▶ [Task directions]: Everything from the line containing "Wróć (220, 749)" through the final line of the records must be transcribed verbatim; nothing else belongs in the result.
++++
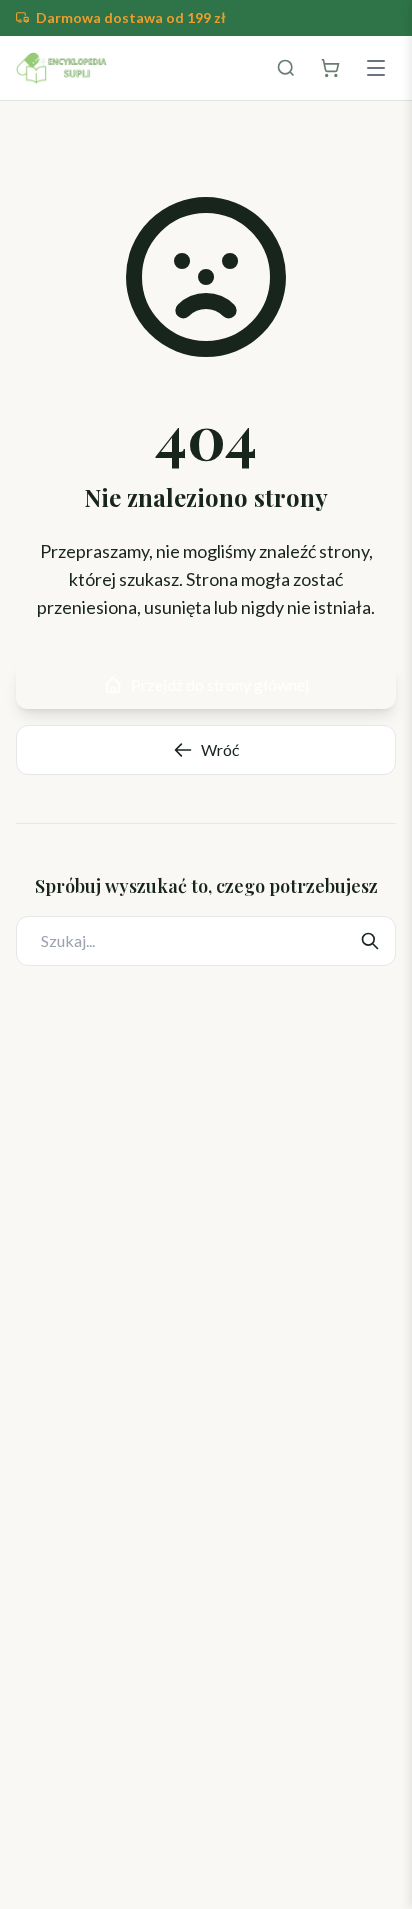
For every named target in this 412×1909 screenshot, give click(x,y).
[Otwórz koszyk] (330, 68)
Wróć (220, 749)
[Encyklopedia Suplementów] (61, 68)
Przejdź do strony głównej (220, 684)
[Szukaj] (286, 68)
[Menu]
++++
▶ [Solution to the exercise]:
Wróć (220, 749)
[Encyklopedia Suplementów] (61, 68)
Przejdź do strony głównej (220, 684)
[Szukaj] (286, 68)
[Menu]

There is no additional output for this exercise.